##### Data listing
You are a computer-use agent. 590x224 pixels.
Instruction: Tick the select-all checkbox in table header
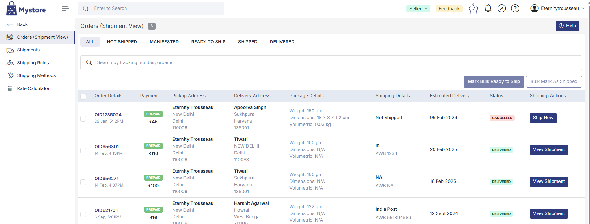tap(83, 97)
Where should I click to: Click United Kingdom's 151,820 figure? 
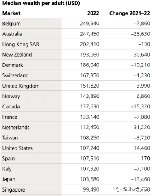pyautogui.click(x=90, y=86)
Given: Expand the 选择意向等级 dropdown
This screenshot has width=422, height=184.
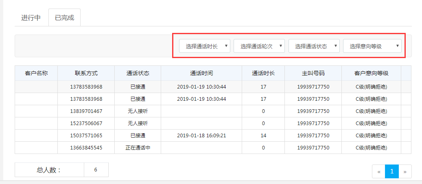Looking at the screenshot, I should click(372, 46).
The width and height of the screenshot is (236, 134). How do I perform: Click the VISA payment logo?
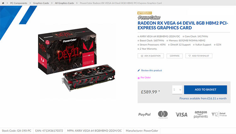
##########
• Exercise aim
Nothing but the lines from the line containing "Given: Expand the 选择意向等级 dropdown" through the end of the records belongs in the answer, written out exactly, both ends included, without pictures.

• Output of the exercise
Given: Expand the 选择意向等级 dropdown
This screenshot has width=422, height=184.
Looking at the screenshot, I should click(372, 46).
The width and height of the screenshot is (236, 134). How do I perform: Click the VISA payment logo?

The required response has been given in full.